Extract:
+ + + + + + +

Hi. This certainly looks like it is heading in the right direction - thanks. I have a couple of questions, which will probably lead to more. You obviously need some state-machine functionality to oversee the progression like xor - drain - xor (for RMW) or clear - copy - xor (for RCW). You have encoded the different states on a per block basis (storing it in sh->dev[x].flags) rather than on a per-strip basis (and so encoding it in sh->state). What was the reason for this choice? The only reason I can think of is to allow more parallelism : different blocks within a strip can be in different states. I cannot see any value in this as the 'xor' operation will work across all (active) blocks in the strip and so you will have to synchronise all the blocks on that operation. I feel the code would be simpler if the state was in the strip rather than the block.
I agree, I started out down this path but then I had trouble determining which blocks were part of the operation without the overhead of taking the sh->lock. So, the original decision was based on the design goal of minimizing the locking required in the workqueue. But your questions sparked a realization about how to rework this, although I think it requires the wait_for_block_op queue, see below...
The wait_for_block_op queue and it's usage seems odd to me. handle_stripe should never have to wait for anything. when a block_op is started, the sh->count should be incremented, and the decremented when the block-ops have finished. Only when will handle_stripe get to look at the stripe_head again. So waiting shouldn't be needed.

+ + + + + + +

Task description: Pick up the thread on per-block versus per-stripe state after its last message and carry it forward.

Data:
+ + + + + + +

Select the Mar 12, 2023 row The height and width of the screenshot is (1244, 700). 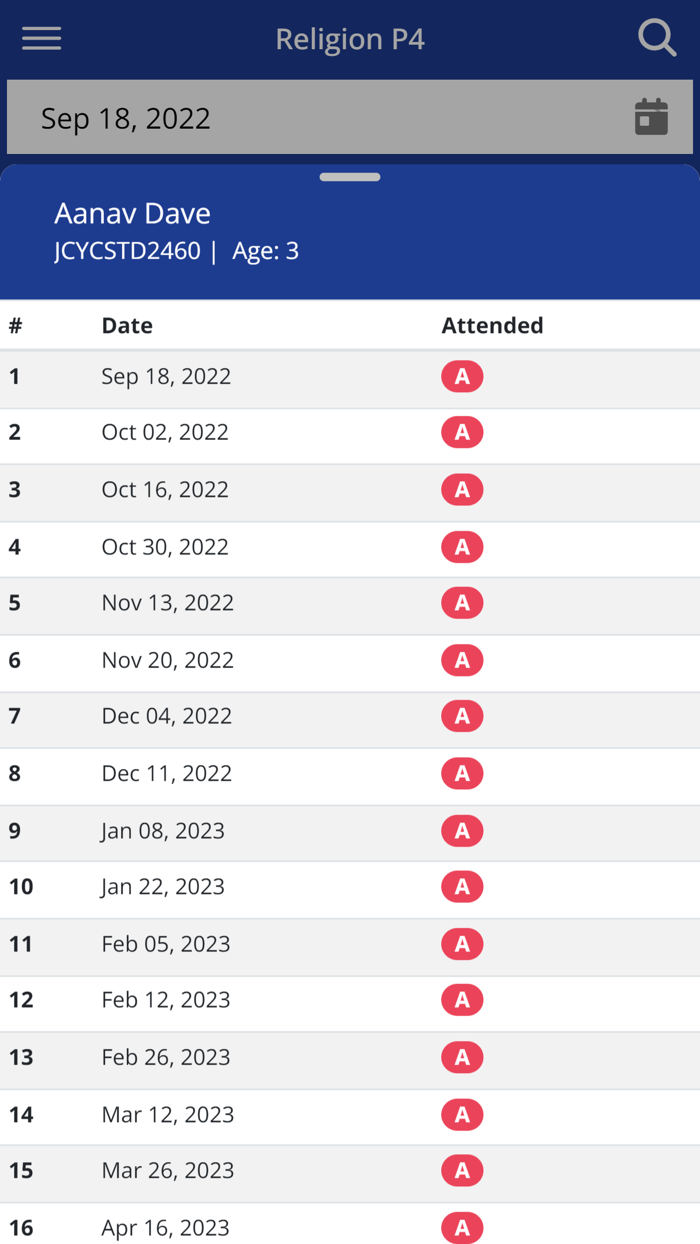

+ + + + + + +

Answer to the problem:
The case I was concerned about was when two threads are at the top of handle_stripe, one gets in and kicks off a block op while the other spins. handle_write_operations makes the assumption that it can blindly advance the state without worrying about whether the workqueue has had a chance to dequeue the request. Without the wait, the workqueue races with the 2nd thread coming out of the spin lock. I.e. the thread in handle stripe may advance the state before the request is dequeued in the workqueue. The other purpose is that it allows the workqueue to read the state bits without taking a lock. At run time it appears that it does not take the wait path very often, it takes it once at the beginning of a set of operations but after the first strip is recycled on to the handle list there are enough strips queued up such that it does not need to wait. As I wrote "The other purpose is that it allows the workqueue to read the state bits without taking a lock" I realized that I can rewrite the code to have the state information solely in sh->state.
Your GFP_KERNEL kmalloc is a definite no-no which can lead to deadlocks (it might block while trying to write data out thought the same raid array). At least it should be GFP_NOIO.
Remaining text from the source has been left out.